- Developers: LiquidPlanner, Inc.
- Release: January 27, 2006
- Platform: Ruby on Rails
- Type: Project management software Collaborative software
- License: Proprietary
- Website: liquidplanner.com

= LiquidPlanner =

Software company

LiquidPlanner, Inc. is a company that develops online project management software.

The company was founded in 2006 in Seattle, Washington. Its first beta version went public in 2008.

LiquidPlanner is a platform-independent, online project management system which features range estimates (e.g. 3–5 days) to express the uncertainty in project schedules.
The collaborative software is accessible via web browser or through its Android application.

== History ==
LiquidPlanner was founded by Charles Seybold and Jason Carlson in 2006, launching a public beta at the DEMO 08 conference.
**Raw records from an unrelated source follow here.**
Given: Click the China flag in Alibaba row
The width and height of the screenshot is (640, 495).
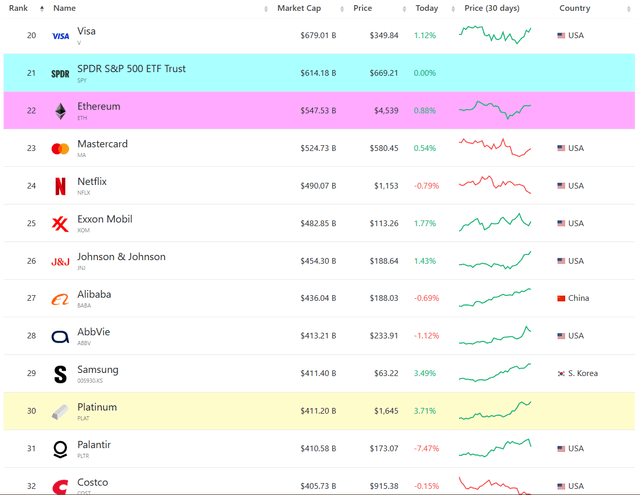Looking at the screenshot, I should pos(561,298).
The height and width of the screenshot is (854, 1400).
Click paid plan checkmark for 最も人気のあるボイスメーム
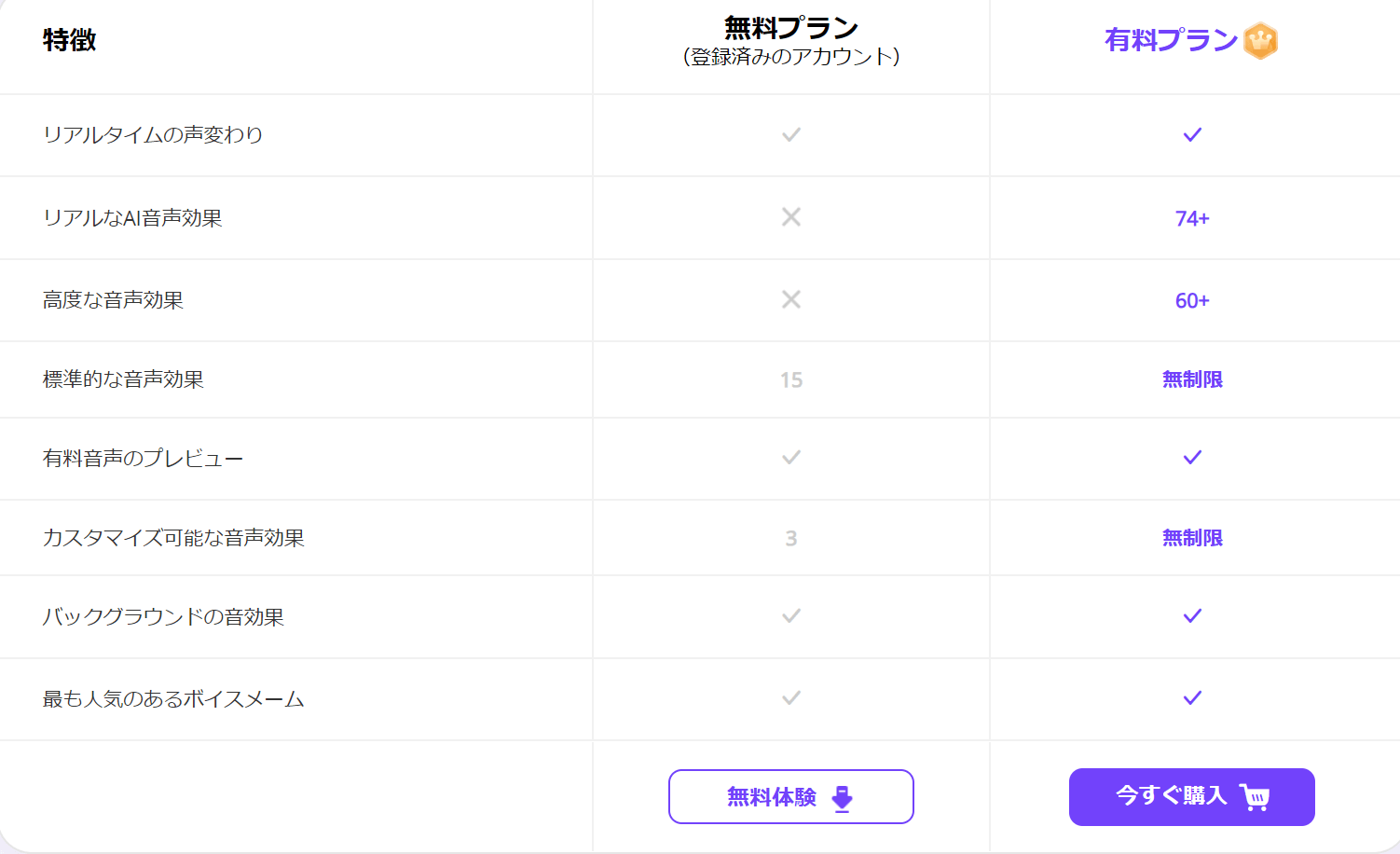pos(1192,698)
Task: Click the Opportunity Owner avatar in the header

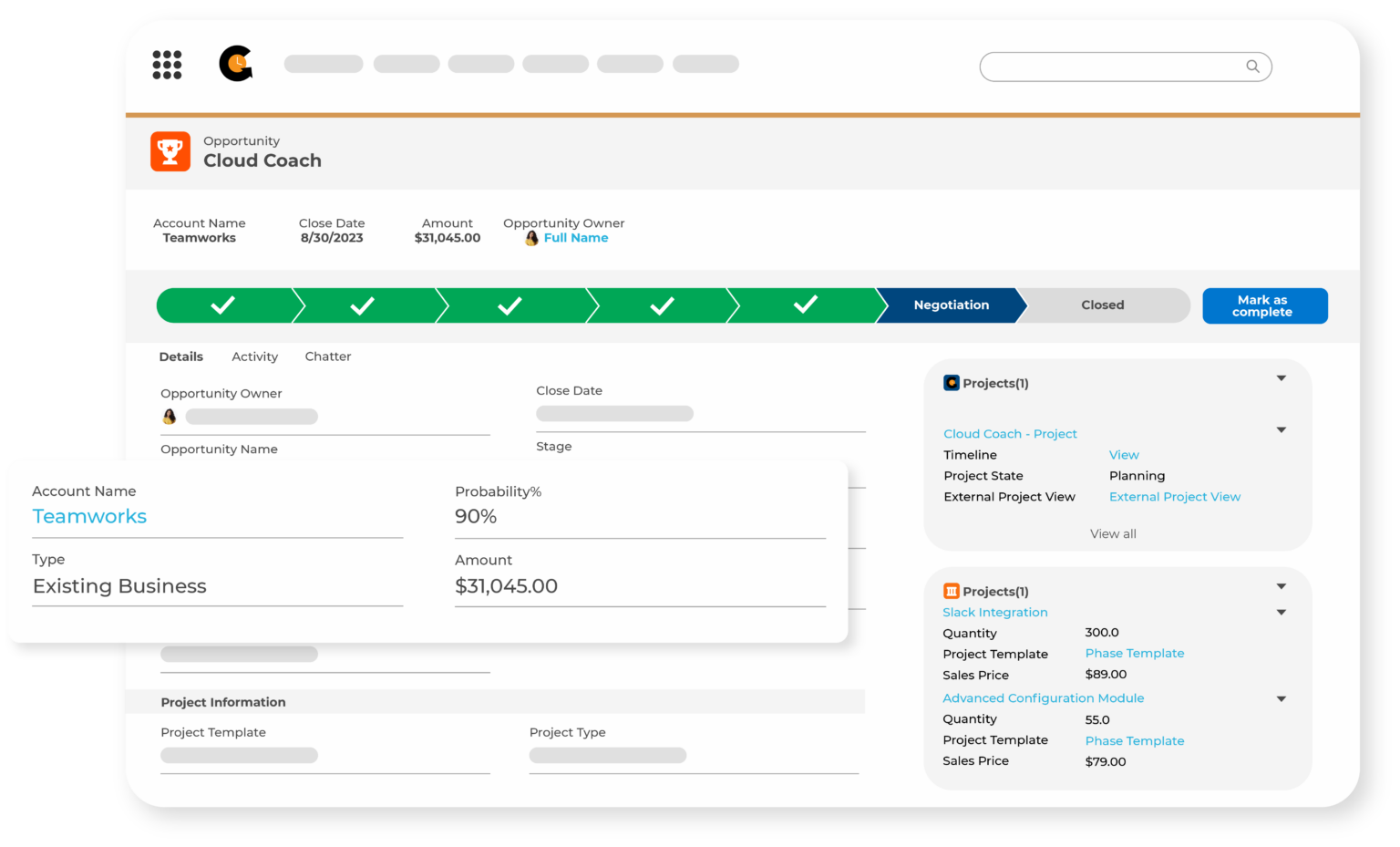Action: (x=531, y=238)
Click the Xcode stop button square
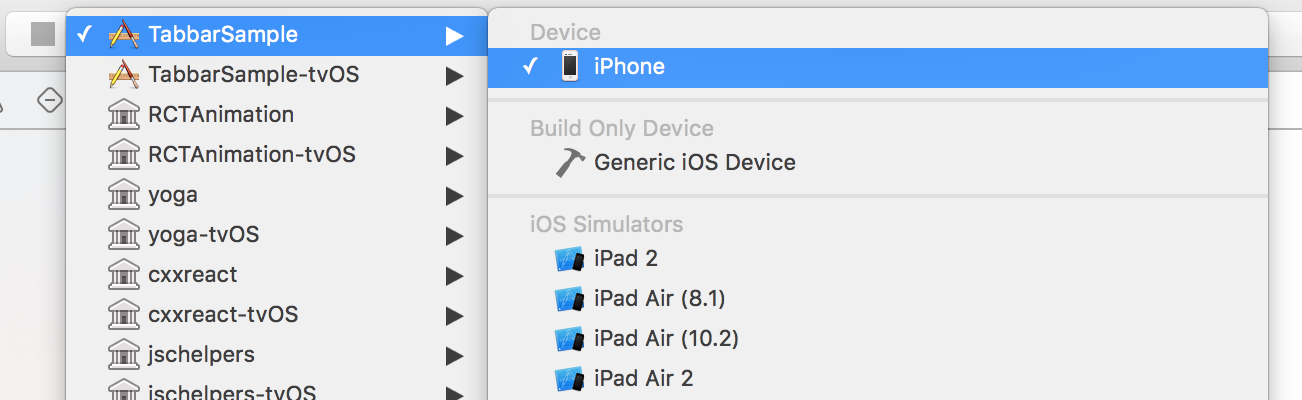The width and height of the screenshot is (1302, 400). pyautogui.click(x=43, y=34)
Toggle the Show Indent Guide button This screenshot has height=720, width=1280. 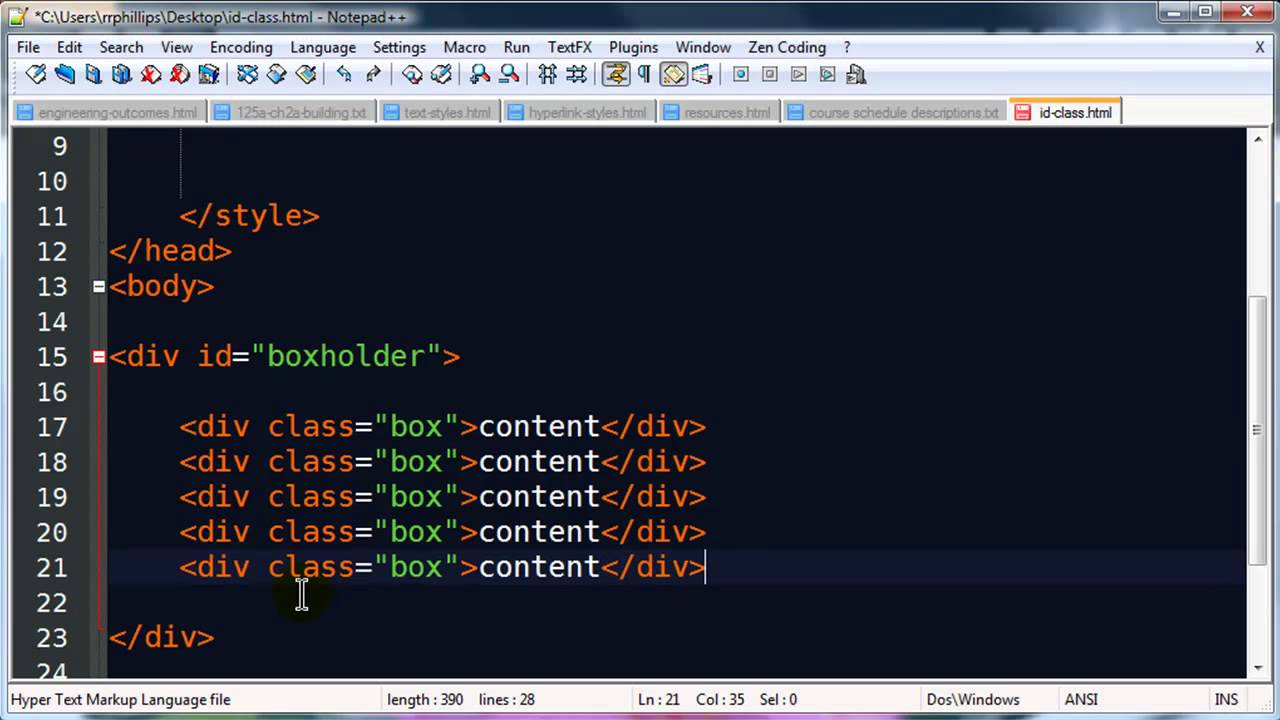point(673,74)

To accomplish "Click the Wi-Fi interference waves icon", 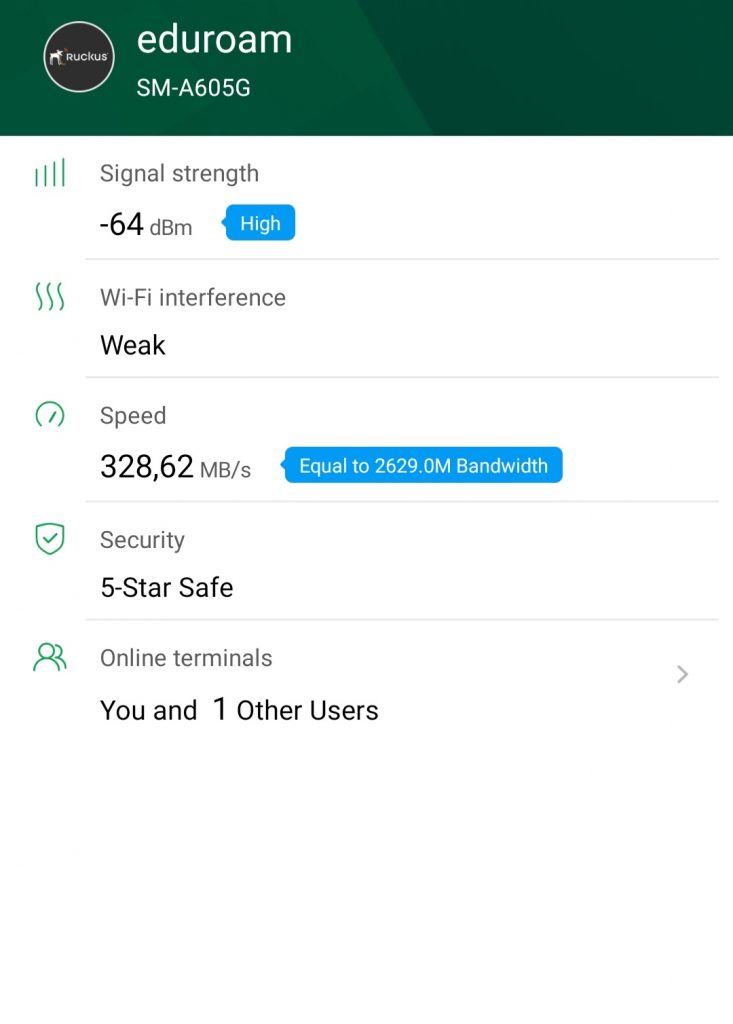I will click(x=50, y=296).

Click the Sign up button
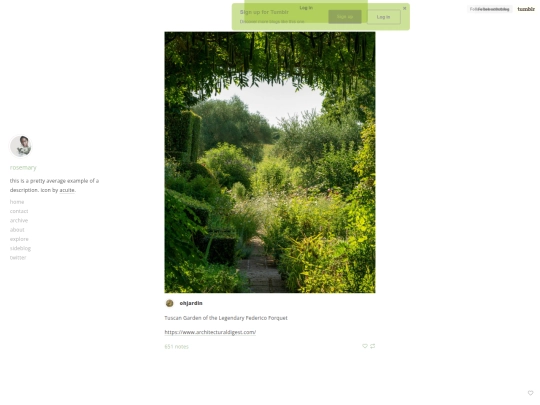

In November 2017, Todd Humphrey became CEO of the company, replacing Liz Pearce. In 2018, the company received $2 million in funding from investors. In February 2020, LiquidPlanner was dubbed by Purch Group's Business News Daily as the best online project management software for analyzing overall company data in 2020.
== Software ==
Built using Ruby on Rails, LiquidPlanner is the industry’s only priority-based, predictive online project management solution and claims to be the first software as a service (SaaS) based project management solution to allow users to express uncertainty in their task estimates using ranges. The application employs a probabilistic scheduling engine that is claimed to build more accurate schedules.

Several authors have noted that estimating in ranges (e.g. 3–4 days, 1–3 hours) is preferable to single-point estimates (e.g. 1 hour, 2 days).
Steve McConnell states "simplistic single-point estimates are meaningless because they don't include any indication of the probability associated with the single-point." Project management and scheduling methodologies such as Program Evaluation and Review Technique (PERT) generate best-case/worst-case ranges. However, the preponderance of popular project management software does not readily accept ranges as inputs for estimates.

LiquidPlanner accepts ranges as estimates and infers a probability distribution from that range.
It then uses the distributions and the relationships between tasks and people to calculate a distribution for the project as a whole. By exposing the uncertainty in estimates the developers of LiquidPlanner claim that the uncertainty can then be managed.It then tracks the evolution of these estimates over time.
From these uncertainty measures over time it can plot the history of the project estimates. This type of plot is often referred to as the Cone of Uncertainty.

Project managers create workspaces and invite users to participate in a way similar to LinkedIn or Facebook. The workspace can contain multiple projects and keeps a running narrative of tasks, comments, documents, and other project collateral.

In September 2011, LiquidPlanner introduced their free mobile app that connects the LiquidPlanner online project management workspace to the Apple iPhone and iPad. This app is no longer available in Apple play store as of 2024.

The LiquidPlanner application programming interface (API) enables project managers to programmatically interact with their LiquidPlanner workspace. With the API, most of the LiquidPlanner project management actions can be automated. For example, you can create a task and then post comments, track time against it, and mark the task done when completed.

LiquidPlanner was founded in 2006. released its first public beta in 2008.

==Funding==
LiquidPlanner is privately held. It was the first recipient of capital from the Seattle-based Alliance of Angels seed fund in June 2009.